Além disso, havendo pressão no ambiente de trabalho, cai sua produtividade, não só pelo fato de a produtividade estar diretamente ligada ao grau de satisfação do empregado em relação ao seu emprego, como também pelo fato de que reduzirá sua produção em razão das eventuais faltas para seu tratamento. Daí a necessidade de imediata identificação dos sintomas evidenciados pelo assediado361, para que seja possível o resgate de sua auto-estima e saúde com o fim desse processo depreciativo.

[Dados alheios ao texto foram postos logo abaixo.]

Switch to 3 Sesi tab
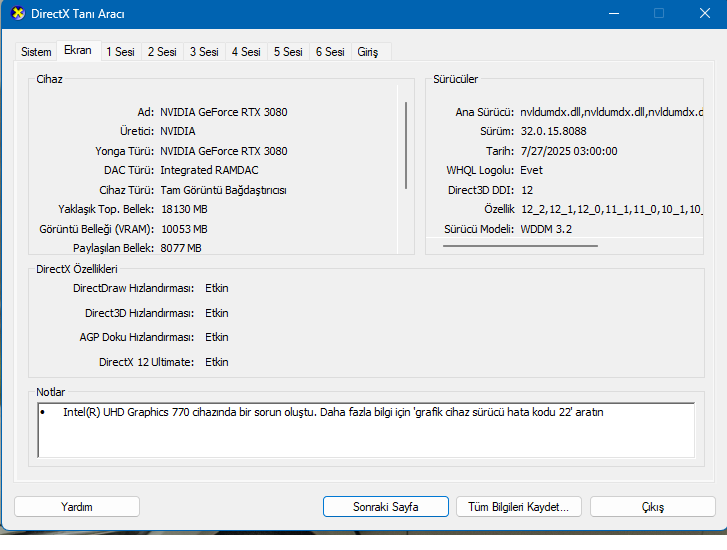This screenshot has width=727, height=550. (x=204, y=52)
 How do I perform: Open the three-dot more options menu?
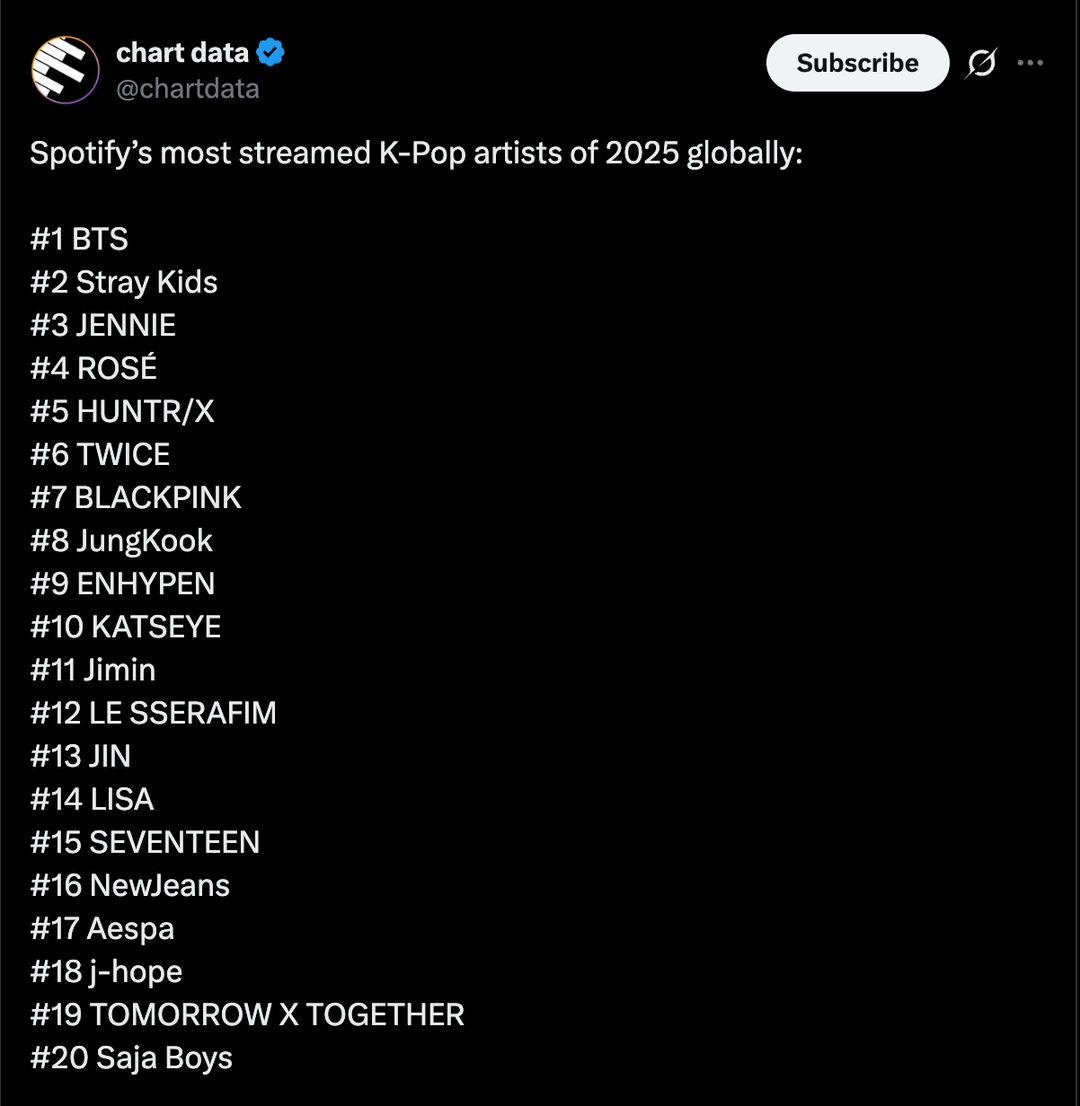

Afinal, como detalha Piñuel362:

La víctima de las agresiones va perdiendo gradualmente la fe y la confianza en sí misma, a consecuencia de lo cual se ven afectados diferentes aspectos de su vida. Entra en un tipo de estrés creciente que va minándola físicamente y que termia haciéndose crónico e inespecífico, dando lugar a multitud de afecciones o enfermedades somáticas crónicas, que suelen conducir a baja laboral, incapacidad temporal o incluso incapacitación permanente. La calidad del trabajo y la eficacia del trabajador se ven alteradas a la baja, proporcionándo-se de este modo nuevos argumentos al acosador para seguir justificando su agresión a la víctima e incrementando perversamente la percepción pública de que se trata de un castigo merecido por parte de ésta.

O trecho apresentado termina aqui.